A los 74’, Botafogo se puso en ventaja aprovechando que la zaga adversaria quedó mal parada. Antonio Carlos lanzó en carrera al argentino Herrera, quien llegó al área y asistió al medio al delantero Elkeson, quien convirtió tirándose al piso. Apenas cinco minutos después igualó Leandro Euzebio, gracias a que la defensa local tiró el achique y un defensor quedó “colgado” habilitando a todos.

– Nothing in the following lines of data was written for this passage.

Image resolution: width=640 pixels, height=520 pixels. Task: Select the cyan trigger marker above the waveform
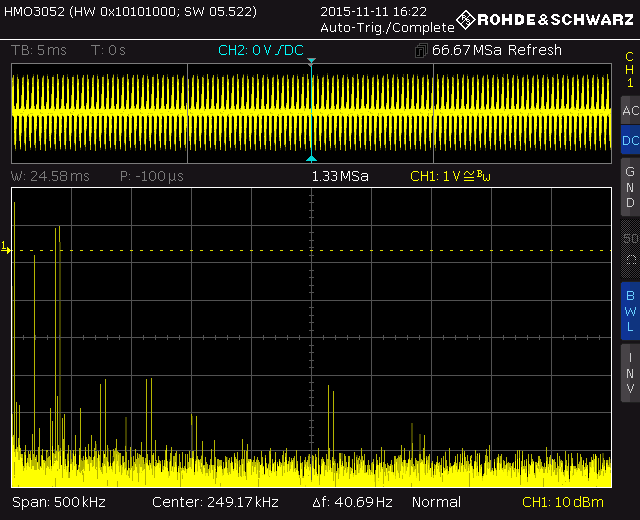click(311, 63)
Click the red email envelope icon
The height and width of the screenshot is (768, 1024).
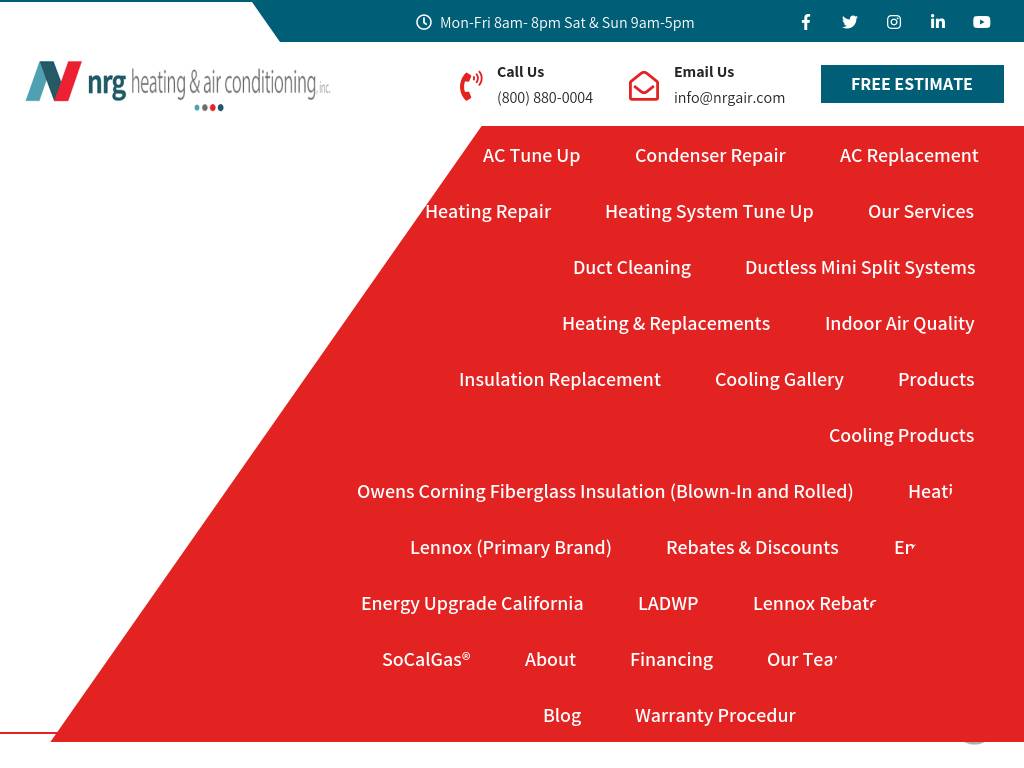pos(644,86)
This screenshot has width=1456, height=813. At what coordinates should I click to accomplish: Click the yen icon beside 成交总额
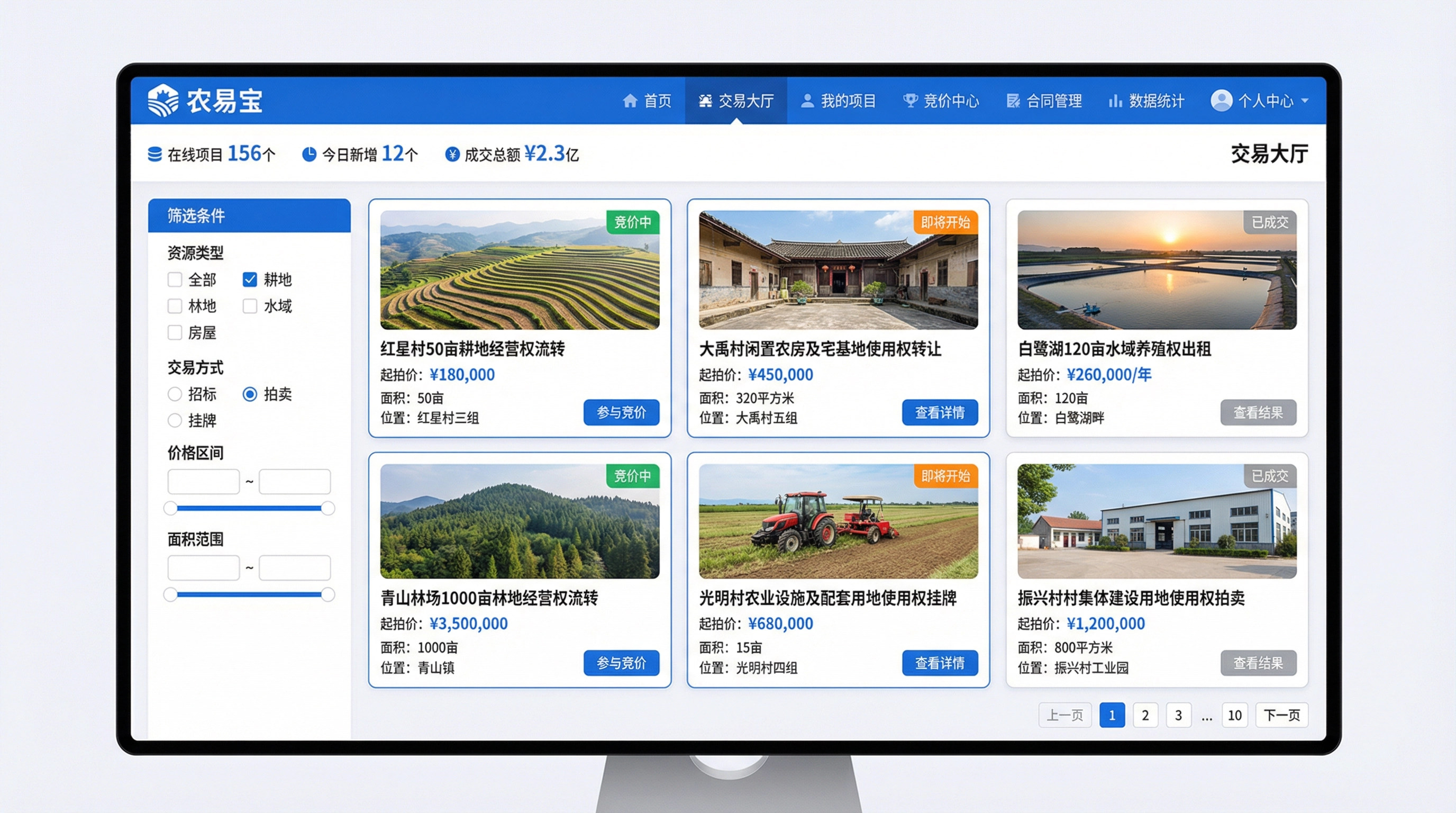[452, 154]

Finalmente el encuentro fue a la definición por tiros desde el punto del penal, y allí se agigantó la figura del arquero tricolor Diego Cavalieri, el mismo que hace un año por el mismo torneo le contuvo un penal a Abreu cuando el minuano la picó al medio del arco. Aquella vez, hubo otra pena máxima 20 minutos después y el Loco se tomó revancha anotando con una picada pero contra un palo. En esta ocasión, no hubo segunda oportunidad.

El guardameta del Fluminense ya le había tapado el disparo a Lucas, luego de que Jefferson le contuviera el suyo a Jean, y el último remate de la tanda quedó en pies del Loco, quien le pegó abajo contra un palo. Cavalieri fue sobre su derecha y desató el festejo de los fanáticos del Flu, que enfrentará a Vasco da Gama en la final.